Sydney, Oct 16: Afghanistan President Hamid Karzai has said he would welcome an increased troop commitment from Australia.
''We would want more Australian assistance...Now, that assistance can take various fronts,'' he told ABC television.
''If Australia can send us more troops, in order to stabilise the country further, in order to conduct a more vigorous campaign against terrorism, that would be welcome.'' Australia currently has just under 1,000 troops in southern Afghanistan, comprising the reconstruction task force and special operations task group, both operating in Oruzgan province.
Mr Karzai said Afghanistan needed more international troops to man the borders and prevent insurgents entering the country, and also train and equip local security forces.
He said he did not want to put a timeframe on how long foreign troops would be needed.
The Labour party said it would be ''attentive to any requests'' for more troops, but would make the judgement based on Australia's defence resources at the time.
The coalition forces says it plans to maintain the current troop presence but has refused to commit to any additional personnel in the near term.

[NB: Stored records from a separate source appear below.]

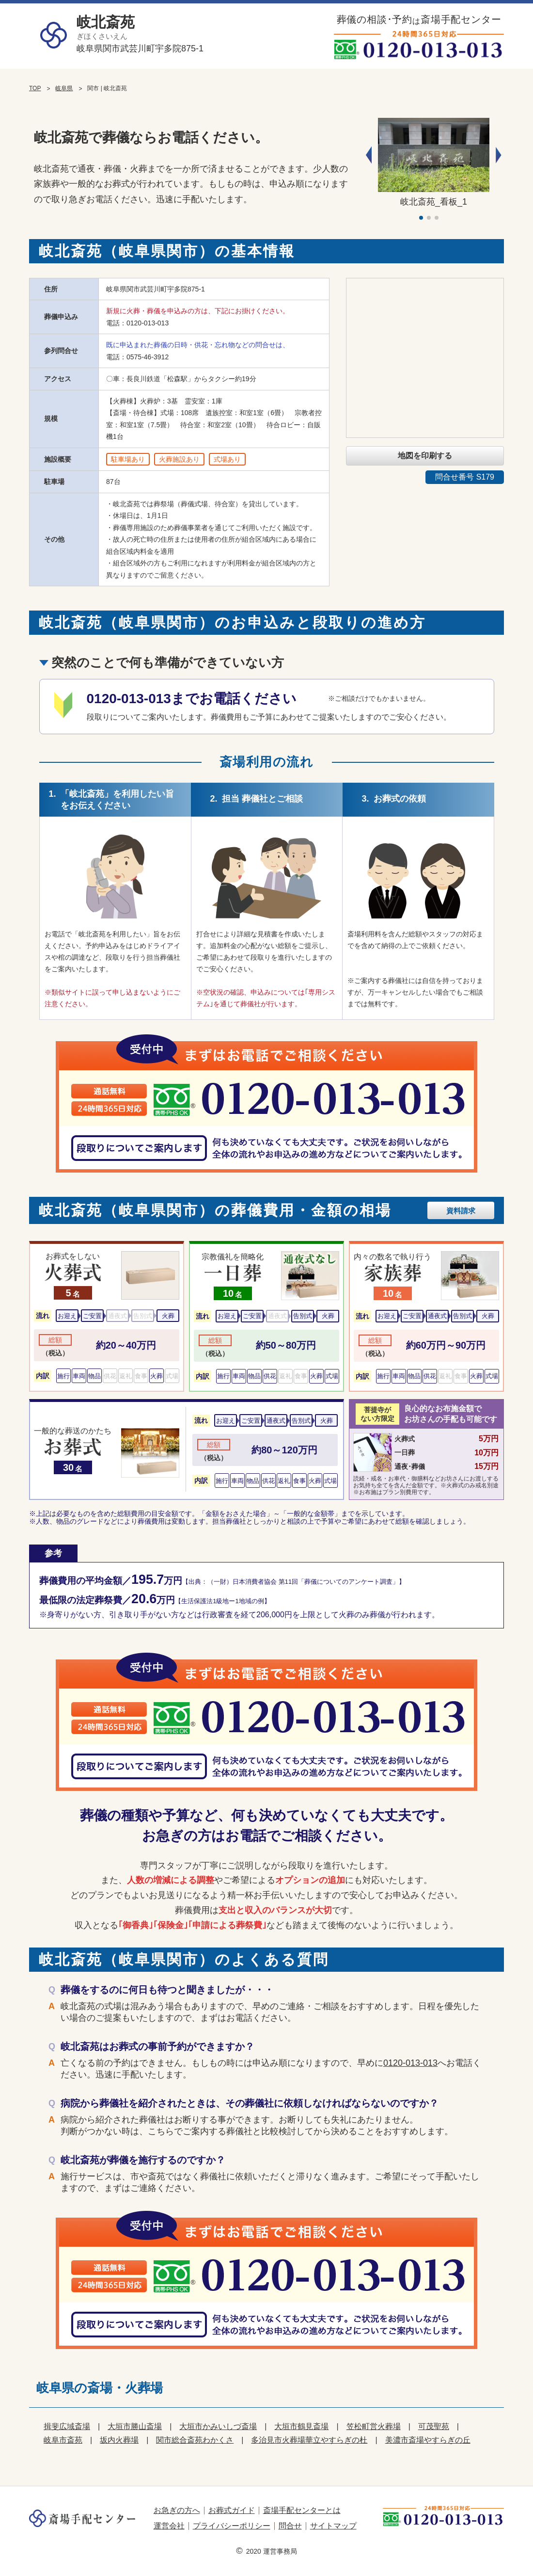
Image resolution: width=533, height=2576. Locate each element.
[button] (499, 155)
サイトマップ (333, 2526)
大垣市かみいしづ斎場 (218, 2426)
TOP (35, 88)
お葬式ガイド (231, 2510)
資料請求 (460, 1211)
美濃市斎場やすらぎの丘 (427, 2440)
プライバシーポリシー (231, 2526)
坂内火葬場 (119, 2440)
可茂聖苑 (433, 2426)
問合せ (290, 2526)
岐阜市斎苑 (63, 2440)
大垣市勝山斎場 (135, 2426)
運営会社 (169, 2526)
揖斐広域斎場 (67, 2426)
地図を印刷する (425, 455)
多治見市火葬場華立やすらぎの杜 (309, 2440)
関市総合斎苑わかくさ (195, 2440)
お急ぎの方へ (177, 2510)
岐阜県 (64, 88)
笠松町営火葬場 (373, 2426)
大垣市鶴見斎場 (301, 2426)
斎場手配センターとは (302, 2510)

The Afghan army was now 45,000 strong, but the government was aiming for 70,000 troops, and for it to be properly equipped with weapons, planes and other equipment, President Karzai said.
''If I tell you now that we'll be ready in five years' time, I may prove wrong,'' he said.
''What I can say is that let's make all-out effort to train Afghan institutions and to get it done as soon as possible, perhaps within a time span of five to 10 years,'' he said.
The struggle against terrorism was complicated in part because the Taliban and al-Qaeda were receiving funding from various sources, including to some extent from the cultivation of the opium poppy in Afghanistan, Mr Karzai said.
He said Afghanistan and Pakistan had to work together to stop terrorists crossing the border from Waziristan in Pakistan.
Pakistan had a very professional army that was capable of a lot, but the fight against extremism was not a military fight alone, he pointed out.